_Aim of the task_. Set the data down exactly as it stands, and keep its pictures out.

_Data_.
※ ※ ※

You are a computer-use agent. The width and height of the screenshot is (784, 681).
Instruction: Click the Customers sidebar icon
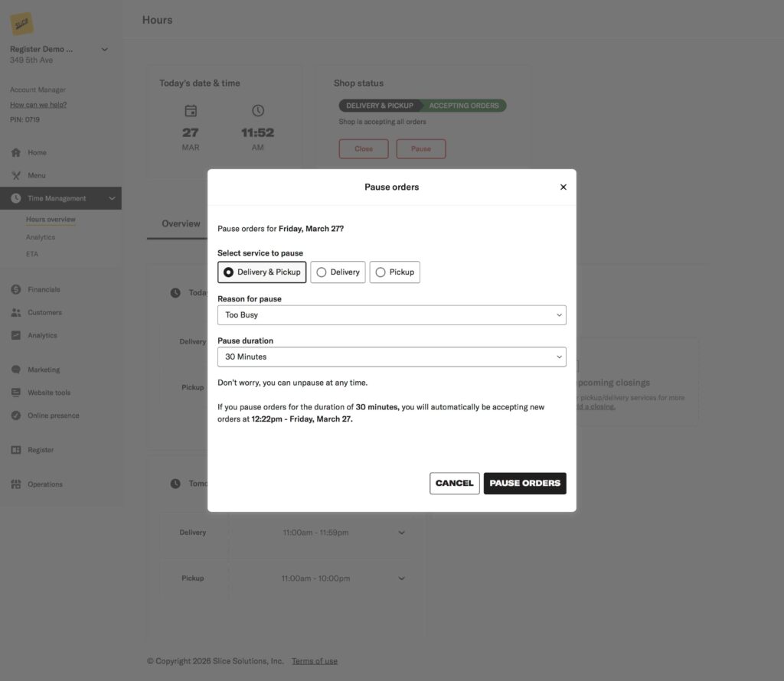(15, 312)
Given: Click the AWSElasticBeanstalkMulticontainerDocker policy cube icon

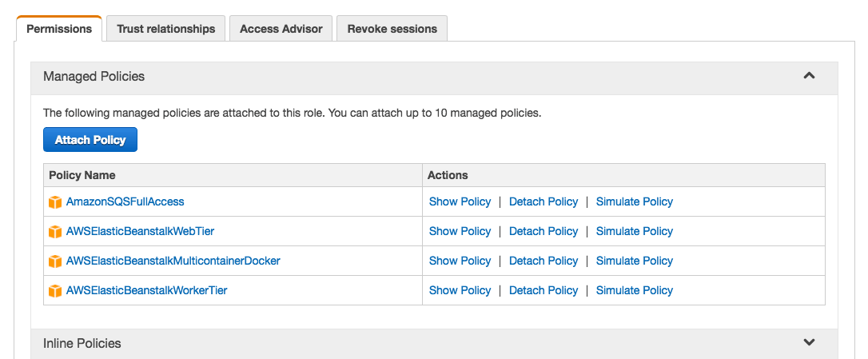Looking at the screenshot, I should [55, 261].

※ ※ ※

_Result of this exercise_.
You are a computer-use agent. The width and height of the screenshot is (784, 681).
Instruction: Click the Customers sidebar icon
(15, 312)
Given: Click the AWSElasticBeanstalkMulticontainerDocker policy cube icon

Looking at the screenshot, I should [55, 261].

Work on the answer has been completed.